Please format the data below, from its first line through the line containing "Action: (x=620, y=62)", as a JSON list of strings with one string per line, both ends included and blank lines omitted.
>> start Exercise input
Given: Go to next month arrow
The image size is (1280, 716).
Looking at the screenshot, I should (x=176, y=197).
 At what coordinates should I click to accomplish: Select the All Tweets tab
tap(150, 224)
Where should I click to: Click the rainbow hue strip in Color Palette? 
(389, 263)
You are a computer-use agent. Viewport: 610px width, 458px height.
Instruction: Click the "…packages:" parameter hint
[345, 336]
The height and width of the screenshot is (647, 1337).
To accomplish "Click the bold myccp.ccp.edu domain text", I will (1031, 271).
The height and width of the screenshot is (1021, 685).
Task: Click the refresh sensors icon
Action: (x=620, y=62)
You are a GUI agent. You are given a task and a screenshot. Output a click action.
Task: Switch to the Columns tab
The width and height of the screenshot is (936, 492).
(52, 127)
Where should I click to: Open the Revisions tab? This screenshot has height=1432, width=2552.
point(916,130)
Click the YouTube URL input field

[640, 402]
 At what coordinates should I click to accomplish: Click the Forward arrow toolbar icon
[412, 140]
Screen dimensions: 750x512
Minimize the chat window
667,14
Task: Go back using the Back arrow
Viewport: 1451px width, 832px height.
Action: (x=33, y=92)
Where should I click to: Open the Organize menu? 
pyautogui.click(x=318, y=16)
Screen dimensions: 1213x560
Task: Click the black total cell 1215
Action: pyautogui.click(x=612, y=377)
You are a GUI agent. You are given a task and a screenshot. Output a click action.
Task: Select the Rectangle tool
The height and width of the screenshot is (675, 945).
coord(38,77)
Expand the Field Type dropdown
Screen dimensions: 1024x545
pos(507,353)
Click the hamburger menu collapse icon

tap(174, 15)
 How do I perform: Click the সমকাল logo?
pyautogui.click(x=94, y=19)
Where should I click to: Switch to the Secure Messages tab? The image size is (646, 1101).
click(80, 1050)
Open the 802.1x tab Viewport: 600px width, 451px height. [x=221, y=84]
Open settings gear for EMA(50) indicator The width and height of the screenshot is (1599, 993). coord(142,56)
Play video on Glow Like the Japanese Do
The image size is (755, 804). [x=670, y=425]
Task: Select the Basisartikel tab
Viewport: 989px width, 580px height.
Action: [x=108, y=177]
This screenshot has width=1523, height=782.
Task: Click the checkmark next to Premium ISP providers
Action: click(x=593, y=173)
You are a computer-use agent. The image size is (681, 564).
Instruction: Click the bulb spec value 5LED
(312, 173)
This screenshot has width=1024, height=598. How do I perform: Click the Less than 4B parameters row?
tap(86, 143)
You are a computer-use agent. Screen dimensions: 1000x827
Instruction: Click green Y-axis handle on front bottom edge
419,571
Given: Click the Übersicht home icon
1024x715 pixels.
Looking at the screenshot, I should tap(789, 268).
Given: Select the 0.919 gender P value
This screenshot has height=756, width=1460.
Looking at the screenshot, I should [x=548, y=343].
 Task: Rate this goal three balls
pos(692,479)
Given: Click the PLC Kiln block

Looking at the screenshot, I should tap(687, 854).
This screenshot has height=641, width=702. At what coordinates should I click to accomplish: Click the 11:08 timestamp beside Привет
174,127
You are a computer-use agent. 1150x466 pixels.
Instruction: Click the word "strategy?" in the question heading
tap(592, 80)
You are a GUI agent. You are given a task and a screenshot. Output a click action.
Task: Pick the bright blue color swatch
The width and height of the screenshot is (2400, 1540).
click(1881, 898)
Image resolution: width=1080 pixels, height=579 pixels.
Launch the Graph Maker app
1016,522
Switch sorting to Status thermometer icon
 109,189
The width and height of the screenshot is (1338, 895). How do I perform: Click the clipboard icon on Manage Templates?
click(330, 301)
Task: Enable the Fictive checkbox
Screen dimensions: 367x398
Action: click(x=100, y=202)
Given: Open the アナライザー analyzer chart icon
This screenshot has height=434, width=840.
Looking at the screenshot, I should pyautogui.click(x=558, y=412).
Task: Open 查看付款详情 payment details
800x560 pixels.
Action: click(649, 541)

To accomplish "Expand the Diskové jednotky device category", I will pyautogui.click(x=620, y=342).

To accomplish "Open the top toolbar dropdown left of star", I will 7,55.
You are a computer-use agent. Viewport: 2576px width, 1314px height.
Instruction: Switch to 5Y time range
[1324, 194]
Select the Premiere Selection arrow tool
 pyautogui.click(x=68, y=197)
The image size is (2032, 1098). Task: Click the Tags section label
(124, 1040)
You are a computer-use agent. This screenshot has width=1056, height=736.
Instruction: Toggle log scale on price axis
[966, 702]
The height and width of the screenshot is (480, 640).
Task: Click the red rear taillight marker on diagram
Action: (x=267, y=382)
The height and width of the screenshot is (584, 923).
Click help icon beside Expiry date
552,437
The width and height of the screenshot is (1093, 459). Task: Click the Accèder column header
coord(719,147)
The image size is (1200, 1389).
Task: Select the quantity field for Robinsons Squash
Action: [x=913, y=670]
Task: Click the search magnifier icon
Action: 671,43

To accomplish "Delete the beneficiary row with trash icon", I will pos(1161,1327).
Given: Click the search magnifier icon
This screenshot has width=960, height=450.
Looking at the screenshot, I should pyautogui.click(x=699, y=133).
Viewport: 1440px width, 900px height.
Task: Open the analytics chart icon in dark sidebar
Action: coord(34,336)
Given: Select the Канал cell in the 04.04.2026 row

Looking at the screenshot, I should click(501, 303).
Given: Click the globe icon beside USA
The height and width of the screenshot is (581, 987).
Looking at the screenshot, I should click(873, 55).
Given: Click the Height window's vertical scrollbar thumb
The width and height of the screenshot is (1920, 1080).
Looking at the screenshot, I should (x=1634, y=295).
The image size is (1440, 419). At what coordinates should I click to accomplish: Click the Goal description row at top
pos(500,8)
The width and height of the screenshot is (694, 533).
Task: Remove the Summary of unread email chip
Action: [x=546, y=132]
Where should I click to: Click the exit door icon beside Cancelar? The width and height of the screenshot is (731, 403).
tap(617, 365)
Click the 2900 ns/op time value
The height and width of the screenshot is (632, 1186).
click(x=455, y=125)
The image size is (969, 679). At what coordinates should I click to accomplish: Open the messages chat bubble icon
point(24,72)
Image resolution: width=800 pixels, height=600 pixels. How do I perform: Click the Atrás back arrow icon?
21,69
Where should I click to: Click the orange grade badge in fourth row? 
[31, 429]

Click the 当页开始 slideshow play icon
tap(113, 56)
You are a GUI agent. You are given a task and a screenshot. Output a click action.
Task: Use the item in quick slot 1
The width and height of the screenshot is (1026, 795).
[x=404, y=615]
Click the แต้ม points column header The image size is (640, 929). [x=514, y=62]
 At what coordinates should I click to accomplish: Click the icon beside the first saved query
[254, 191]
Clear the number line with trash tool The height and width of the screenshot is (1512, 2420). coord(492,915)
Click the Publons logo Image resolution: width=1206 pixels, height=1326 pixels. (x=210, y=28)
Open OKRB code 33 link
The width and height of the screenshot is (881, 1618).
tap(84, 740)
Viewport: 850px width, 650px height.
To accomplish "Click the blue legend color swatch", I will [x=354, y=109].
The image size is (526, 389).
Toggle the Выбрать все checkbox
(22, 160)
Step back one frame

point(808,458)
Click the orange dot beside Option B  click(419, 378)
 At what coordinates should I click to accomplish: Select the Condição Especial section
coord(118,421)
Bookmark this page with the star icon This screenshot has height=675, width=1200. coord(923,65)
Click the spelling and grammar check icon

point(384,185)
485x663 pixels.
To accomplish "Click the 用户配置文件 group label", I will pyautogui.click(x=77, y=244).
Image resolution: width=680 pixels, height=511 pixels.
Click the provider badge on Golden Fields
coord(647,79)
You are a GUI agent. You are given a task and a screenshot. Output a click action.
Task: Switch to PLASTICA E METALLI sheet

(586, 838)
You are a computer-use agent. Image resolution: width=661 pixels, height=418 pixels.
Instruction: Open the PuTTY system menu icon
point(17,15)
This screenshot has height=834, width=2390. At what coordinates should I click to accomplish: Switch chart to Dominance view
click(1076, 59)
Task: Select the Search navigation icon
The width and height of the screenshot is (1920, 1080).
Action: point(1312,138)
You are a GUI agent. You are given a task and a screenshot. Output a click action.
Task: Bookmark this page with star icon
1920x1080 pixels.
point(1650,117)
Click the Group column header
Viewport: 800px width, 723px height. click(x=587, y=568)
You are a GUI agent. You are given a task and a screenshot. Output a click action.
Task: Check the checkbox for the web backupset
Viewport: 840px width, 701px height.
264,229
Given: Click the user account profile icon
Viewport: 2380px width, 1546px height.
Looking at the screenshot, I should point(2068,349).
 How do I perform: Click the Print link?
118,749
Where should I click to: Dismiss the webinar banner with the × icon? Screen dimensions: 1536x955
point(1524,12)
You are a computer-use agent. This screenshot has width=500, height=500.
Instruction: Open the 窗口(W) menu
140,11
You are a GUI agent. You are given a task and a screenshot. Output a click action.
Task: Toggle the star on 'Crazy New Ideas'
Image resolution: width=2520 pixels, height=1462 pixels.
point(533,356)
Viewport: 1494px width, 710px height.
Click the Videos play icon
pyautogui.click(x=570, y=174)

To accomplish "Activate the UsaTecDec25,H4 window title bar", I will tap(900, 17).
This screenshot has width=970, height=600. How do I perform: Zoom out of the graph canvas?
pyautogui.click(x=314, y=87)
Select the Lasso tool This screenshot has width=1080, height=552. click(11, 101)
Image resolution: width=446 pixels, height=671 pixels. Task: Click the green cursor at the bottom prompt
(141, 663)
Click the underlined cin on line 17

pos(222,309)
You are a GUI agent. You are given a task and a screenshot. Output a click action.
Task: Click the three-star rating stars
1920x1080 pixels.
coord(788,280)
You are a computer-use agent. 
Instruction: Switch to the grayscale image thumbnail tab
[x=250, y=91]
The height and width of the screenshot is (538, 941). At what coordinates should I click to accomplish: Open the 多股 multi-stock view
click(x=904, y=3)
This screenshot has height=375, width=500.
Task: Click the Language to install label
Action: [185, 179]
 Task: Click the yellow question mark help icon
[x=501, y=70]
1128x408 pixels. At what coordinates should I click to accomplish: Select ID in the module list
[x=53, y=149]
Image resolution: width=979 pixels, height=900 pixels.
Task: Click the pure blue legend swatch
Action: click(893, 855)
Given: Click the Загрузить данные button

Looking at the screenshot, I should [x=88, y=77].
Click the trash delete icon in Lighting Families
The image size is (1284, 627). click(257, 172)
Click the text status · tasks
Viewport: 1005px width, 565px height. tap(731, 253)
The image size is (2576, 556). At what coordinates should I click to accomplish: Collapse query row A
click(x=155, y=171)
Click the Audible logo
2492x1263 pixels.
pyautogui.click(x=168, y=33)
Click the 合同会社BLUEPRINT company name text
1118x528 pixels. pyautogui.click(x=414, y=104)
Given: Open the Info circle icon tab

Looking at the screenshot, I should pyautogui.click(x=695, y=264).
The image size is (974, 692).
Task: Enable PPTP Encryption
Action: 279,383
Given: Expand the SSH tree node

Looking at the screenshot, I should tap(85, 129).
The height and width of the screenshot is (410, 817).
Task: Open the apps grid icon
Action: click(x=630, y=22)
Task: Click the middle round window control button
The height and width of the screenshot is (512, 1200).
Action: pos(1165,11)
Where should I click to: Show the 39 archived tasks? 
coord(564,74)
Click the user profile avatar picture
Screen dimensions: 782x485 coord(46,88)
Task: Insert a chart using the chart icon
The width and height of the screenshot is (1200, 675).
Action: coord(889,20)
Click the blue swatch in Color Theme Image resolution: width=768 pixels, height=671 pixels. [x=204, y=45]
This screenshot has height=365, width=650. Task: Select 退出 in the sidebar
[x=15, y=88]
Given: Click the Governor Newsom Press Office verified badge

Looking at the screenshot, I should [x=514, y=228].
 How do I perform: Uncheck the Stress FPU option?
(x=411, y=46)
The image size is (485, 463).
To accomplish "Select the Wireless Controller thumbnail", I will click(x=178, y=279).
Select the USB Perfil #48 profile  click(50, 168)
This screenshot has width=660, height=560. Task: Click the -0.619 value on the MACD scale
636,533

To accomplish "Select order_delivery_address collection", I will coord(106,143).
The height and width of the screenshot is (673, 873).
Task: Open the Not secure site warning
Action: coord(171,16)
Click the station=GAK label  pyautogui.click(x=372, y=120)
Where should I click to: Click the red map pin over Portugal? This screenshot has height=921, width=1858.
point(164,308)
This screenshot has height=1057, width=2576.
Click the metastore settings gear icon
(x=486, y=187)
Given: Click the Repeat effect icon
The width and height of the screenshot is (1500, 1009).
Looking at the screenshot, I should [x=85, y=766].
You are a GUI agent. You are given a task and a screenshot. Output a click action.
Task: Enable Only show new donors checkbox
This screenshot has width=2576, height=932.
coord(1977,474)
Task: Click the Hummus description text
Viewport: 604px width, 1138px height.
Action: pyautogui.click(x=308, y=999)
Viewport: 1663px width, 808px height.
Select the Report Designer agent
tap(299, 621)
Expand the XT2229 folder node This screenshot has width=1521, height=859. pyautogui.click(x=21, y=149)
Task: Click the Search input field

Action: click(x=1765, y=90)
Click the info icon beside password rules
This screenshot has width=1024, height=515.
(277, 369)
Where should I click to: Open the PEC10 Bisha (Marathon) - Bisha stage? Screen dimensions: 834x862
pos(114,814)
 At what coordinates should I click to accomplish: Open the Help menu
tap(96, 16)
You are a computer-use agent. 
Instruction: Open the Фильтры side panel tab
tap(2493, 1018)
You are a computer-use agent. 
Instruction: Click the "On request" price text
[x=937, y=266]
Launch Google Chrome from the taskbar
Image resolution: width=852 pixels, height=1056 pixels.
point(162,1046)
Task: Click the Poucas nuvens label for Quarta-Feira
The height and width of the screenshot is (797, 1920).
>> end Exercise input
* _Written response_
[
  "Given: Go to next month arrow",
  "The image size is (1280, 716).",
  "Looking at the screenshot, I should (x=176, y=197).",
  " At what coordinates should I click to accomplish: Select the All Tweets tab",
  "tap(150, 224)",
  "Where should I click to: Click the rainbow hue strip in Color Palette? ",
  "(389, 263)",
  "You are a computer-use agent. Viewport: 610px width, 458px height.",
  "Instruction: Click the \"…packages:\" parameter hint",
  "[345, 336]",
  "The height and width of the screenshot is (647, 1337).",
  "To accomplish \"Click the bold myccp.ccp.edu domain text\", I will (1031, 271).",
  "The height and width of the screenshot is (1021, 685).",
  "Task: Click the refresh sensors icon",
  "Action: (x=620, y=62)"
]